§ **ACTION ITEM**: Retyped exactly and without pictures, the lines from the one with "You are a computer-use" through the end of the listing must form the entire answer.
════════
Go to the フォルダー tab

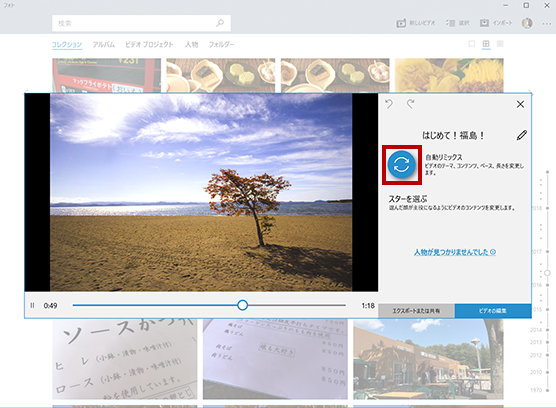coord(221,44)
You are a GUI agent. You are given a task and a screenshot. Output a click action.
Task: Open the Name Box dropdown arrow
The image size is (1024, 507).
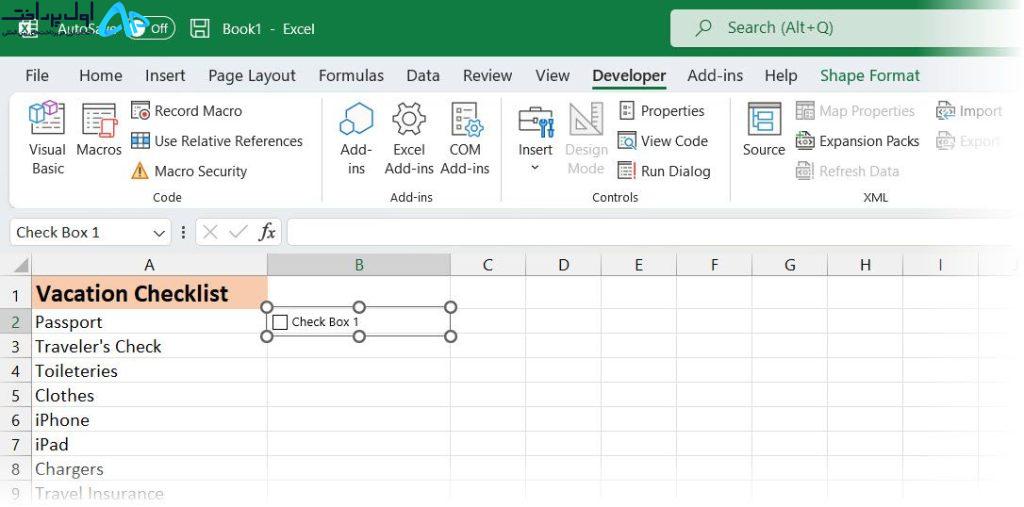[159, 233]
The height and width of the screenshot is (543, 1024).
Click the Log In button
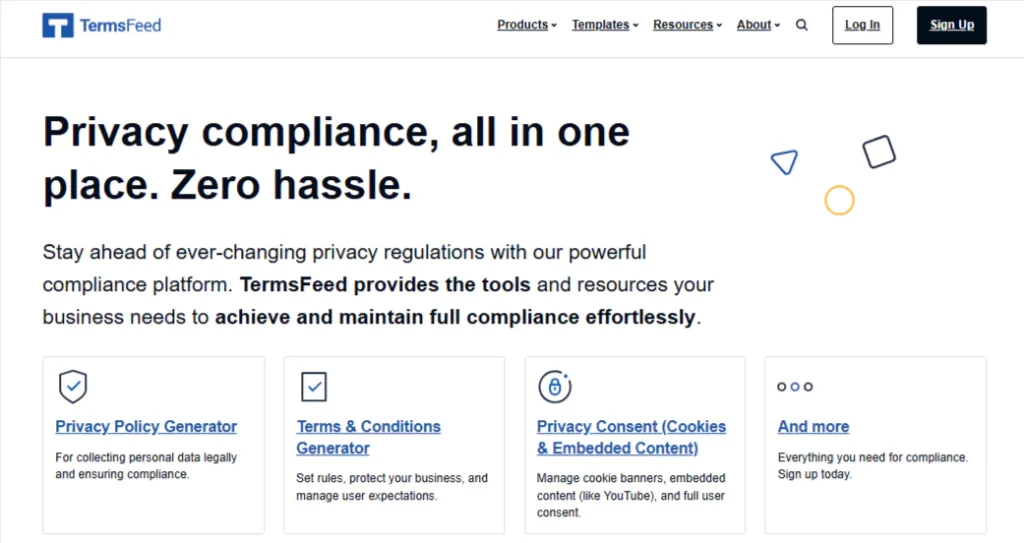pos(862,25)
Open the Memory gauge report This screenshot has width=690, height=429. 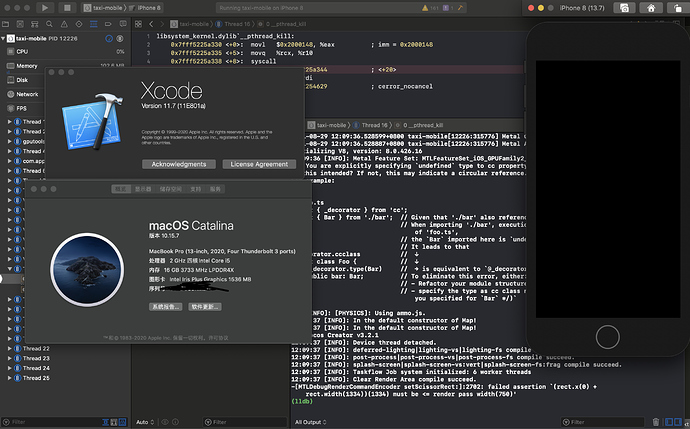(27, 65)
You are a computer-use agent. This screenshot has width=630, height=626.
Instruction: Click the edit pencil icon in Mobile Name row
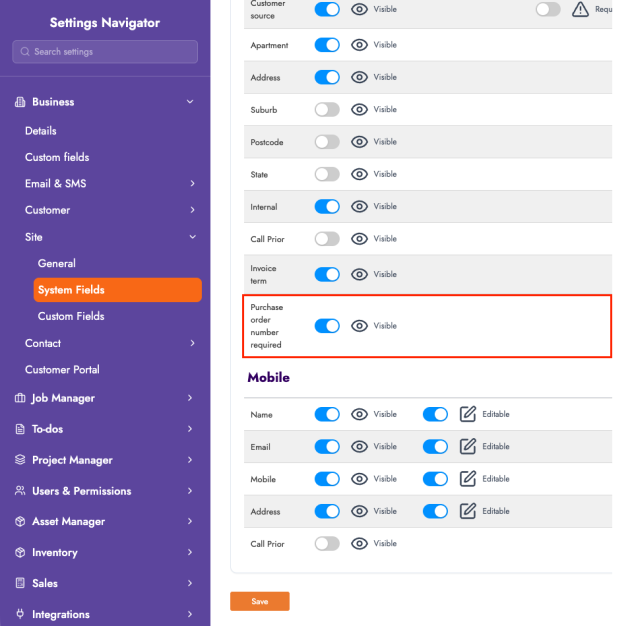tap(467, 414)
════════
§ **ANSWER BOX**:
You are a computer-use agent. This screenshot has width=630, height=626.
Instruction: Click the edit pencil icon in Mobile Name row
tap(467, 414)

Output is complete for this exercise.